To our surprise, and with the generous help of our legal team, which waived most of their usual fees, we were able to fund the research necessary to parry their legal arguments, and to win our share of the victories. But their breathtaking spending on $400 an hour lawyers and consultants racked up millions in fees that — under the trial judge’s ruling — become the responsibility of the losing side. The court case turned into a poker match in which the big spending federal government, and especially Ontario Hydro, were able to up the ante to stratospheric levels.

And that’s what did the case in. Under the original agreement between Energy Probe and the City of Toronto regarding the sharing of court costs, Energy Probe would provide the research and arrange for the lion’s share of the legal fees, and, if we ultimately lost and were unable to pay the other side’s court costs, the City would advance the monies, and we would then pay the City back. This arrangement worked fine until it became clear that the federal government and Ontario Hydro had spent millions — and planned to spend millions more. That spending meant that we could not, if we lost, ever reimburse the City, as we were committed to, no matter how long the terms might be. We advised the City that we would not be able to honour our commitment in the event of an ultimate loss, leading to a joint decision to end the case. The defendants in the case readily agreed to settle. The financial upshot of all this, after 10 years in the courts? The City of Toronto will have spent $350,000, Energy Probe about $1,000,000, and the taxpayers and ratepayers of the federal government, Ontario Hydro and NB Power many

times that amount. Ironically, Energy Probe has been paying its legal expenses as it went along, and avoided any debts by setting aside money. The federal government, Ontario Hydro, and NB Power, in contrast, all went deeper into debt while spending millions on this case, forcing tax payers and rate payers to pay for the trial for years to come.

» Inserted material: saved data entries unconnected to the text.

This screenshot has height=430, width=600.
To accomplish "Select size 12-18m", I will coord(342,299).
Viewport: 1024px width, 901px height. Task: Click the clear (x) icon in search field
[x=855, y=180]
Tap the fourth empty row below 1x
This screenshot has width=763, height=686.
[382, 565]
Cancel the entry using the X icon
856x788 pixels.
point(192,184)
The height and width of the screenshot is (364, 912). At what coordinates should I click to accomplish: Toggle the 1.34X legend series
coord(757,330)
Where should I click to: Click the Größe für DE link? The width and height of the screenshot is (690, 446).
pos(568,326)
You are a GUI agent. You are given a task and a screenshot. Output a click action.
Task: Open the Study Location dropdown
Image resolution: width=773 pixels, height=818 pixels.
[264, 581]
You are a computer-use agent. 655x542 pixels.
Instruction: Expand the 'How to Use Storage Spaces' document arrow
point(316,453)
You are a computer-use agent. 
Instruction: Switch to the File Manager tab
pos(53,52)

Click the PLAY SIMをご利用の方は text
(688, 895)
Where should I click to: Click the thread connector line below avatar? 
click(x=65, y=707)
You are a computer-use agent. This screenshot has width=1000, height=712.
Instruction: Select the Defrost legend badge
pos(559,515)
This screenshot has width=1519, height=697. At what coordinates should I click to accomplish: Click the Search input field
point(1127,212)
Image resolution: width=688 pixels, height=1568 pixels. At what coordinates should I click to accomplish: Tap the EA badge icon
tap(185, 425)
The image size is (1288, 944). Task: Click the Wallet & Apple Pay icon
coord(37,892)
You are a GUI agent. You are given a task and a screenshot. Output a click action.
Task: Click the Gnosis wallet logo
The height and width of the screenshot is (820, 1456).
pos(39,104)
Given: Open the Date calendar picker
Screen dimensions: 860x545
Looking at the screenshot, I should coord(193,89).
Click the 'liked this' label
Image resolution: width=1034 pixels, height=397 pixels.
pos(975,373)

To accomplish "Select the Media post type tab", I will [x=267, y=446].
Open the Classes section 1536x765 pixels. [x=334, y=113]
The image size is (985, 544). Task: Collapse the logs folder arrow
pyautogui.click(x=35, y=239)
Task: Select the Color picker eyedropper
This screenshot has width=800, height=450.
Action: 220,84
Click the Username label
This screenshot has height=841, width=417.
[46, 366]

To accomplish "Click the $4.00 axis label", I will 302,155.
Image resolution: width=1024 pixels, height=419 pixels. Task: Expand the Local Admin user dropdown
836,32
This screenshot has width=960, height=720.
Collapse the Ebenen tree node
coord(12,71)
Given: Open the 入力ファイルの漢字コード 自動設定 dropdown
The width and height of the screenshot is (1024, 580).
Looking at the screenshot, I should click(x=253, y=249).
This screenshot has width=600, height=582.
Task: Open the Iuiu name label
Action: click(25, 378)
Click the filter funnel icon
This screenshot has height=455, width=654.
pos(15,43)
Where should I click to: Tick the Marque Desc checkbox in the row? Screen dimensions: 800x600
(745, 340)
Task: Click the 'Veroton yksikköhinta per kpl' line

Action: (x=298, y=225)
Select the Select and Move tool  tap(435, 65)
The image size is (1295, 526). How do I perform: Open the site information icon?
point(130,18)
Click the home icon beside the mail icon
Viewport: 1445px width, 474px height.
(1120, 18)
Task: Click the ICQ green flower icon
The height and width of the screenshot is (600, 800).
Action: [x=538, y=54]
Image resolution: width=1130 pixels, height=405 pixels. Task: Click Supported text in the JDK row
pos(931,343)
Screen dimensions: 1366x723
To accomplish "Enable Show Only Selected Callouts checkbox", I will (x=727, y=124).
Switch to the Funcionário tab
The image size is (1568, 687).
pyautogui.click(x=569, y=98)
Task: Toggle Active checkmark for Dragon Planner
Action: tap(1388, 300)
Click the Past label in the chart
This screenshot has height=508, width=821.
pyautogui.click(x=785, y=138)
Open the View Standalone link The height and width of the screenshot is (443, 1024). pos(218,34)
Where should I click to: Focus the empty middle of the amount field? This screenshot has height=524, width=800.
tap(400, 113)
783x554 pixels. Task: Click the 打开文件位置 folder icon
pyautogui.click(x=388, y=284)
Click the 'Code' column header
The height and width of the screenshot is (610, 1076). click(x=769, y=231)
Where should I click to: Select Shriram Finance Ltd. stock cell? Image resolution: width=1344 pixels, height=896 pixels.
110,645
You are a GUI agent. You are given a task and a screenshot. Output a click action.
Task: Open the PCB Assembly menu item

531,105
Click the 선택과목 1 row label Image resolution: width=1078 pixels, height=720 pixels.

I personally regret not being able to carry the case through to completion. Having lived and breathed this case for a decade, I would like nothing more than to strike down this awful law, which protects the likes of Ontario Hydro, GE and Westinghouse in the event of a catastrophic accident, even one they cause, at the expense of those who would lose their homes and livelihood without any entitlement to fair compensation.

But I also recognize that the case has largely served its purpose, and in more ways that one. Impartial Canadians apprised of the facts no longer defend the nuclear industry. When we first launched our case in 1986, the nuclear industry was expanding with no end in sight. Today, in part because our activities helped inform the general public and shake some sense into government leaders, it is being phased out. Even the judge at the last trial, though he preferred the government’s arguments to ours, was very clear on two points: the possibility of a catastrophic nuclear accident in Canada exists, and the continued operation of Canada’s nuclear reactors “would be in jeopardy” without the special protection of the Nuclear Liability Act. We were beaten in the court system, but it’s the nuclear industry that is bowed.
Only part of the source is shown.